Tracy K. Smith follows a long line of prominent African American woman poets that started with Phillis Wheatley in colonial America. She is the fourth Black woman to serve as US poet laureate after Gwendolyn Brooks, Rita Dove, and Natasha Trethewey.

While an undergraduate student at Harvard, Smith joined the Dark Room Collective. Harvard undergraduates started this group in 1988 as a tribute to essayist James Baldwin. The group’s name came from the photography darkroom where literature by Black authors was once stored in the Harvard library. The Dark Room Collective was a space where up-and-coming and prominent Black writers could showcase their work. The reading series paired older writers with younger ones. The collective closed in 1998.

Smith is a highly lauded contemporary poet in the United States. Her writing touches on racial issues, identity, sexuality, and science fiction. She taught poetry writing to the next generation of American poets at prestigious universities. As such, Smith has a strong influence on the landscape of 21st-century American poetry.

The New Yorker published “Declaration” at the start of her tenure as US poet laureate in October 2017. This poem was a mission statement for her role as laureate in a period of political and social turmoil that continues today. As such, “Declaration” explores the background of America’s most famous document and reframes it for contemporary contexts. Likewise, Wade in the Water is a collection of historical topics that resonate with the modern political climate in the US.

Cultural Context

The “Declaration of Independence” is woven into the cultural context of the United States. In its day, this “Declaration” contained radical ideas about citizenship, subjectivity, and nationhood. Its publication marked a change in the aims of the American Revolution, from fair rule by the United Kingdom to a total break from colonization. The men who signed this document wanted independence. They took an enormous risk by declaring this type of freedom from an expansive 18th-century empire.

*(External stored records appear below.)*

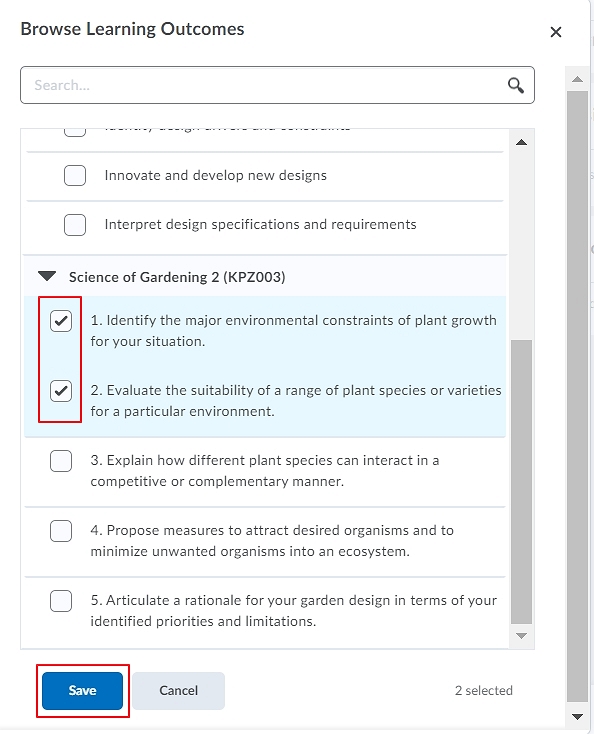This screenshot has height=734, width=594.
Task: Check outcome 5 Articulate a rationale for garden design
Action: (61, 601)
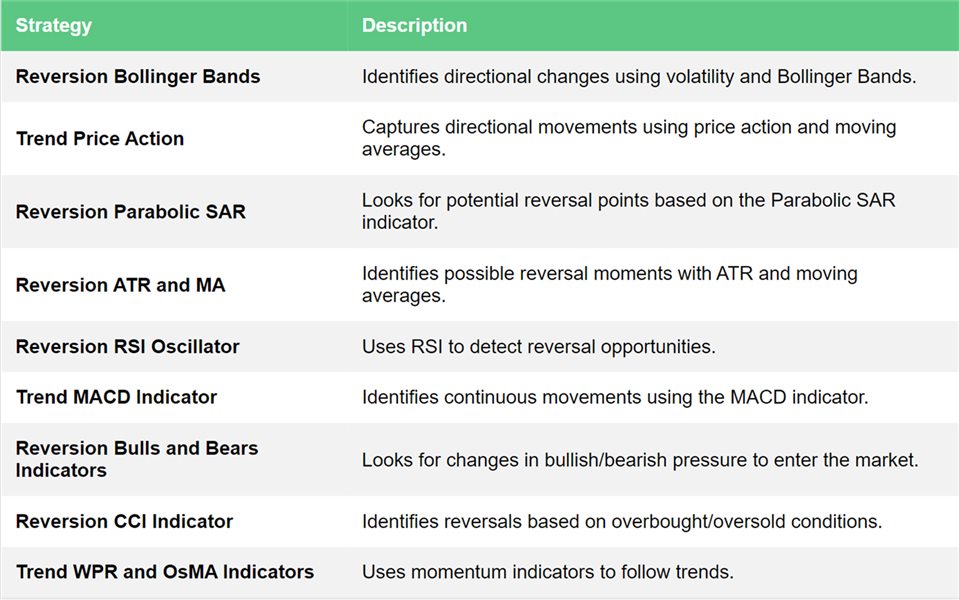Click the momentum indicators follow trends description
959x600 pixels.
[x=547, y=572]
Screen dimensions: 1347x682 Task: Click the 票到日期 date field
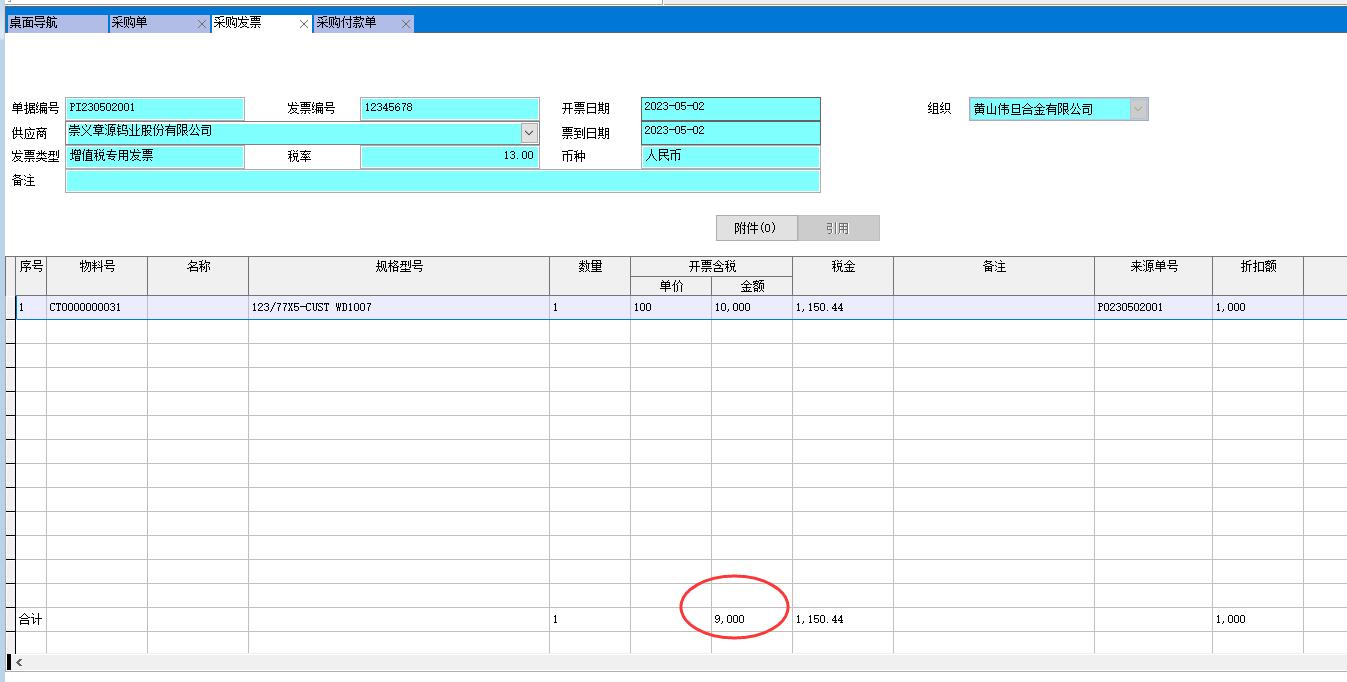(730, 132)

Every child in the United States reads the document in school at some point. However, the high language in this early modern legal document makes it difficult for young audiences today to fully understand. Adult audiences likely gloss over it for the parts they remember from childhood. So despite the document’s largescale influence on American culture, the “Declaration of Independence” is often misused outside its historical context. For example, the phrase “we hold these truths to be self-evident, that all men are created equal” should be considered within the context of whom it protects and whom it fails.

Moreover, Americans rarely believe they have the authority to challenge the “Declaration of Independence.” Tracy K. Smith had this authority as the poet laureate. Smith chose to focus on the part of the document that lists grievances against the king instead of the political philosophy that most theorists and writers focus on. Then she erases the full historical contexts that aggrieved the founding fathers. In doing so, Smith pivots the oppressor from George III to these founding fathers, the racist political systems in the US throughout history, and the administration in power in 2017. “Declaration” rewrites the history of America’s foundational document to reframe it for in the 21st century. This reframing brings attention to people written out of history and demands better for their ancestors in the future.